L'analyse archéologique de la tour maîtresse, de l'avant-corps et de la chemise a permis d'identifier quatre principales phases de construction, s'échelonnant du 11e au 20e siècle (DALAYEUN 2003). Les deux premières, comprises entre la fin du 10e siècle et le milieu du 11e siècle, constituent les étapes majeures de la construction de la tour. De la première phase, il ne reste que deux niveaux d'élévation construits en moellons de silex équarris, assisés et joints au mortier de chaux. L'opus spicatum est ponctuellement employé. Les chainages sont quant à eux exclusivement constitués de blocs appareillés de travertin réemployés. L'édifice mesure 20 mètres de long pour 15 mètres de large hors-œuvre. Des contreforts sont présents sur trois de ses côtés. Le mur sud en est dépourvu mais une reprise complète de son parement extérieur, lors de la deuxième phase, a pu faire disparaitre le dispositif originel. L'usage simultané de deux types de contrefort, l'un semi-circulaire (au nord et à l'est), l'autre rectangulaire (au nord et à l'ouest), demeure une étrangeté et un cas unique. Ils peuvent néanmoins refléter la rencontre de deux traditions architecturales : l'usage du contrefort semi-circulaire est en effet très répandu entre les 11e et 13e siècles dans certaines régions seulement, comme en Poitou par exemple (BAUDRY 2001 : 52), alors que l'emploi du contrefort rectangulaire est plus fréquent et présent dans tout le nord-ouest de la France. Peut-être faut-il aussi y voir une logique dans la défense du site. Les contreforts semi-circulaires, offrant un angle de vue plus important et positionnés à l'est, rendrait plus aisée l'observation de la vallée de l'Indre depuis la tour.
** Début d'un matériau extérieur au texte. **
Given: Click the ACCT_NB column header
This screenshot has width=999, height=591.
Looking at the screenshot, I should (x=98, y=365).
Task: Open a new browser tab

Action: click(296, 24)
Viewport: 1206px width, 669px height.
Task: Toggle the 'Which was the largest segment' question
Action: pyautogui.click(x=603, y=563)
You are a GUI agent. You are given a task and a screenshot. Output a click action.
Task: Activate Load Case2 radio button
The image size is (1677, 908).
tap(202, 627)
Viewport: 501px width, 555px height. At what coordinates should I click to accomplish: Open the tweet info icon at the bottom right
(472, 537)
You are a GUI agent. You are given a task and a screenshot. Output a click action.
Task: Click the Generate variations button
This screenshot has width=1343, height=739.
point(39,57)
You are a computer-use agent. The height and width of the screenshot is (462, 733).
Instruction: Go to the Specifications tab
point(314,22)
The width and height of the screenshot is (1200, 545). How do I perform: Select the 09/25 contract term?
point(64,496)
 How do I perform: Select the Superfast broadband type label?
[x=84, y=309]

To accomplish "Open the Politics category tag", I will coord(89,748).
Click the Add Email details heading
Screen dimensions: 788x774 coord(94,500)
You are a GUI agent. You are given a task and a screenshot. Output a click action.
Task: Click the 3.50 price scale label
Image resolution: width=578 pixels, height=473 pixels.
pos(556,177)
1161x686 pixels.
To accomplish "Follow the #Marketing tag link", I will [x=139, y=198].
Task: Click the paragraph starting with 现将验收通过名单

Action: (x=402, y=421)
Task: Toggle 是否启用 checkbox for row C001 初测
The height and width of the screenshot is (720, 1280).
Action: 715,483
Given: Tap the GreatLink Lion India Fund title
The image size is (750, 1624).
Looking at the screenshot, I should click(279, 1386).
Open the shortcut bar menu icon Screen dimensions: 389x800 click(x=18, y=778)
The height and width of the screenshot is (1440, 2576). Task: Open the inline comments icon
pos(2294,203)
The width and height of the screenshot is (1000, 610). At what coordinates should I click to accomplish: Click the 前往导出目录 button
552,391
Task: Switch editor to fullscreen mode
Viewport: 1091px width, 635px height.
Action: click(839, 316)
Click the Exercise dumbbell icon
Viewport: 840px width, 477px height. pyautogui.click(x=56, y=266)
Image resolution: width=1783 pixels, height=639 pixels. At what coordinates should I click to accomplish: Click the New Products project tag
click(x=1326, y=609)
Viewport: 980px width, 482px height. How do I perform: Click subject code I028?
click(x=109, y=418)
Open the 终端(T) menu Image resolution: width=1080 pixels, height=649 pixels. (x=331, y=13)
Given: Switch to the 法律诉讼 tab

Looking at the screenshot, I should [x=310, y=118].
La deuxième phase de construction intervient après une destruction partielle de l'édifice et comprend ainsi la surélévation de la tour de deux niveaux et l'adjonction d'un avant-corps contre la face ouest. Aucune autre modification majeure n'aura lieu après. La mise en œuvre des matériaux est sensiblement identique à la première phase, seuls les chainages et les encadrements de baies sont désormais constitués de blocs de tuffeau appareillés. La tour se compose dés lors de quatre niveaux séparés par des planchers à solives ancrées dans le mur d'un côté et reposant sur un ressaut de l'autre. Une cloison sur poteaux, renforcée par un mur entre le milieu du 11e siècle et le milieu du 12e siècle, refendait les pièces dans la longueur et servait également à soutenir les planchers (DALAYEUN 2012).
La découverte de remblais comblant dès le 12e siècle l'étage inférieur pose la question de l'utilité d'un tel acte et surtout de la qualité résidentielle qu'offre le bâtiment à cette époque, d'autant que les éléments de confort sont rares. Seul le troisième niveau présente de larges ouvertures et des latrines. Le second niveau, quant à lui, sert d'espace de communication, d'une part entre la tour et l'extérieur au moyen d'une porte placée au nord à six mètres de hauteur et, d'autre part, entre la tour et le second niveau de l'avant-corps. L'interprétation fonctionnelle du quatrième niveau est rendu difficile par un mauvais état de conservation.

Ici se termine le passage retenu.